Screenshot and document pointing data

-------------------------

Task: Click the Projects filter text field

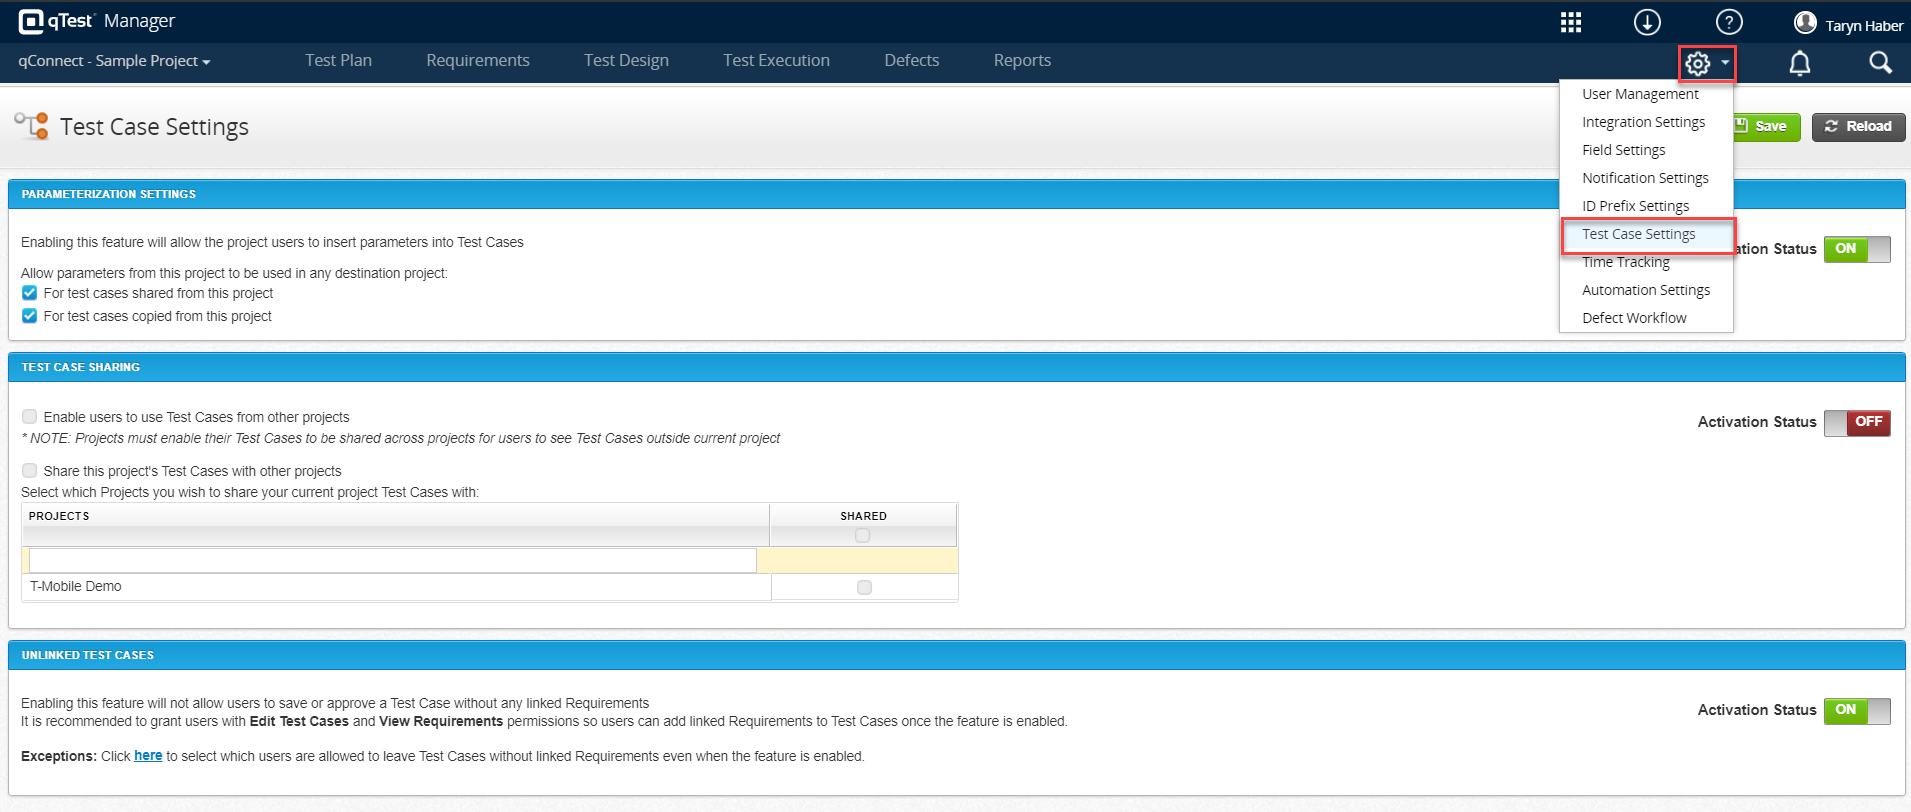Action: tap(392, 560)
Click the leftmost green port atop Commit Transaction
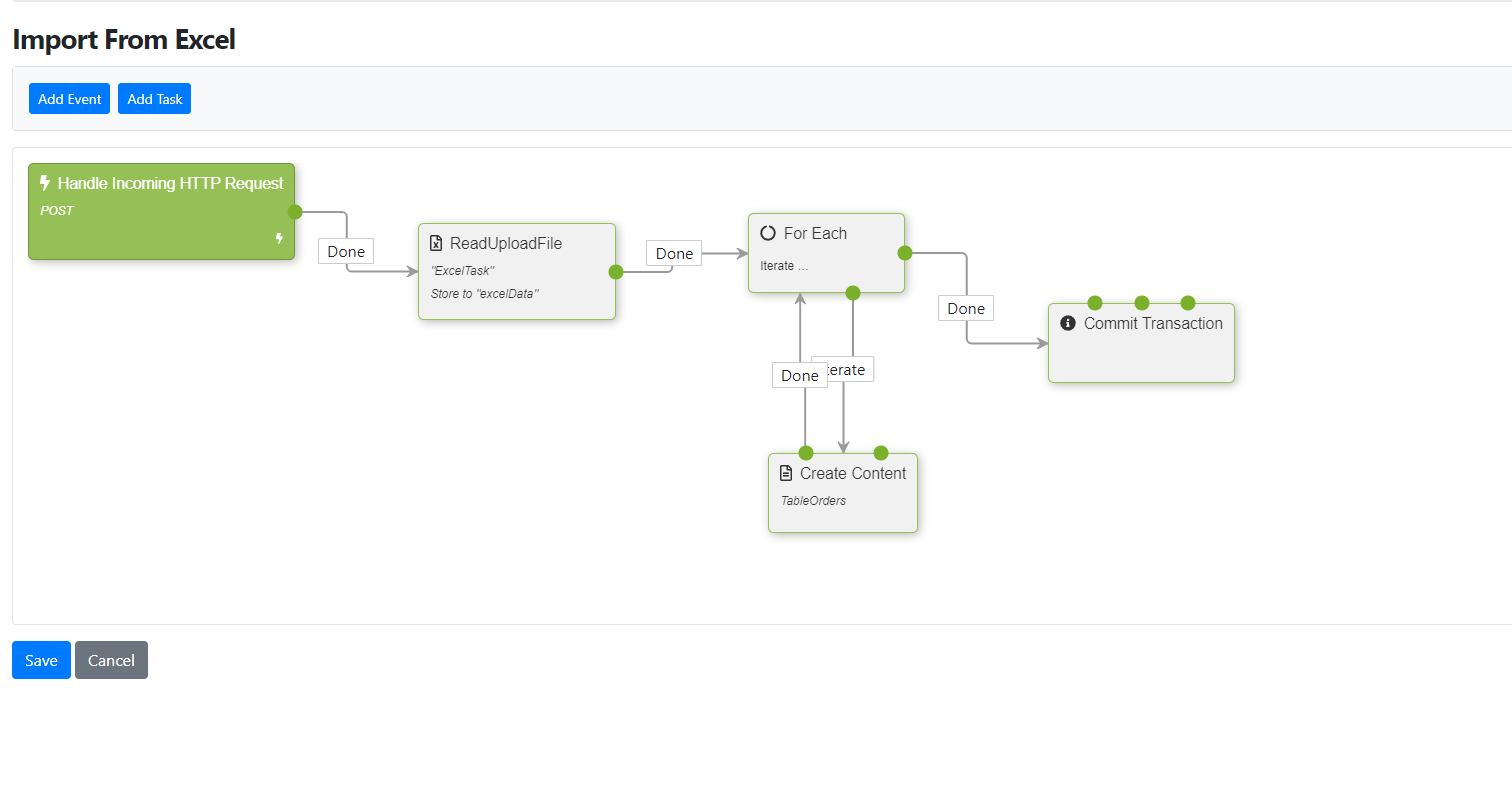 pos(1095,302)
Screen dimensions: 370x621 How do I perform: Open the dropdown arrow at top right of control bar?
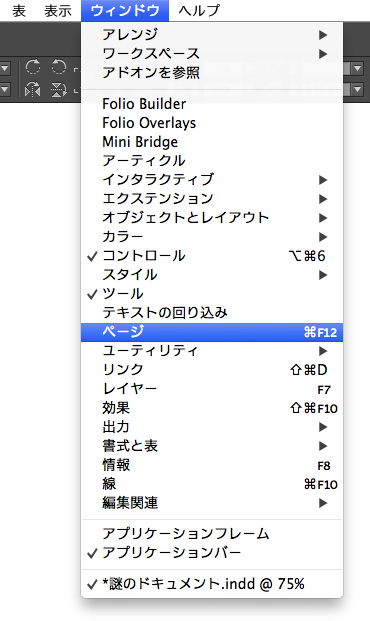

-------------------------

- **Request**
Pick out every line above that contains the word "Click", matching case exactly, and copy each one.

- **Complete response**
Task: Click the Projects filter text field
Click the leftmost green port atop Commit Transaction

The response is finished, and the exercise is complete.